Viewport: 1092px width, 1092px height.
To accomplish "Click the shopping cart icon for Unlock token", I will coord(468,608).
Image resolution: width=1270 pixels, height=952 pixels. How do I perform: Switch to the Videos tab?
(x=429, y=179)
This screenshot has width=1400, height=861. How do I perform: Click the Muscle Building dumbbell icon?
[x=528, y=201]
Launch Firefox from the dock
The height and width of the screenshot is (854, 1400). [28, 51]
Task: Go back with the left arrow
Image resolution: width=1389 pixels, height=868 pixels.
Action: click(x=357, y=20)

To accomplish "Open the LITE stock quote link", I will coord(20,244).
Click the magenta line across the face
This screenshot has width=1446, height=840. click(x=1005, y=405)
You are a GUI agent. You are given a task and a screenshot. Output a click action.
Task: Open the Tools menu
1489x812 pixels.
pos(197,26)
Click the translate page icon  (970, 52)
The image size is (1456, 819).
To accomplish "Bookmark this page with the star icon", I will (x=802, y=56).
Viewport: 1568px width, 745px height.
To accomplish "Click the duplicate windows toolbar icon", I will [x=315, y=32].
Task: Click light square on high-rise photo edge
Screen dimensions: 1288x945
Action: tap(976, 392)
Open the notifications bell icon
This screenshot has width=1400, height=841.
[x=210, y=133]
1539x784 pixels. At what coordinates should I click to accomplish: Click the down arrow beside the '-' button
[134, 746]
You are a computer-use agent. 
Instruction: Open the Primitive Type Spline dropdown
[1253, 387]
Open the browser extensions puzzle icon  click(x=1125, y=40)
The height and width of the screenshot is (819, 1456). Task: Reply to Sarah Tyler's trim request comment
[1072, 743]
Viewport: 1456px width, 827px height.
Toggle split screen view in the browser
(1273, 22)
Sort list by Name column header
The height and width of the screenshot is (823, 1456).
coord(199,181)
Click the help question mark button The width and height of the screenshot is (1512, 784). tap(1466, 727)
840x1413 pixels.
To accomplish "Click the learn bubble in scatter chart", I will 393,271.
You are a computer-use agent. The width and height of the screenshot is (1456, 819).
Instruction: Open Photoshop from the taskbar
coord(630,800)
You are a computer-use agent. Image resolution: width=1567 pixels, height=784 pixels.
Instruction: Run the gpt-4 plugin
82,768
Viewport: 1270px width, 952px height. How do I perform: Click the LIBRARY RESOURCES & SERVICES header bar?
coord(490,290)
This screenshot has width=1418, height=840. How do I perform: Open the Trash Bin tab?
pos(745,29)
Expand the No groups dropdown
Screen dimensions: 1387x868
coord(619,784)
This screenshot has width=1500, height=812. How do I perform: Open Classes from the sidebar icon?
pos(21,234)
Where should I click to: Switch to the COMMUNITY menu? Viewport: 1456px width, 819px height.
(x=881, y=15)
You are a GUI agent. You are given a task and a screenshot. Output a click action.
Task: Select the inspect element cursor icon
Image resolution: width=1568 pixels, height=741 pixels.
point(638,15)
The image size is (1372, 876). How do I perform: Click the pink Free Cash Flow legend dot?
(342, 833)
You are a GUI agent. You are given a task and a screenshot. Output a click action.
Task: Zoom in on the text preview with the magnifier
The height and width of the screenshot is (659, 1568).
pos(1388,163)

::::

§ **Problem details**
Exactly reproduce the lines from the one containing "The image size is (1372, 876)." through the end of the records, and only those lines.

§ **Answer to the problem**
The image size is (1372, 876). How do I perform: Click the pink Free Cash Flow legend dot?
(342, 833)
You are a GUI agent. You are given a task and a screenshot. Output a click action.
Task: Zoom in on the text preview with the magnifier
The height and width of the screenshot is (659, 1568).
pos(1388,163)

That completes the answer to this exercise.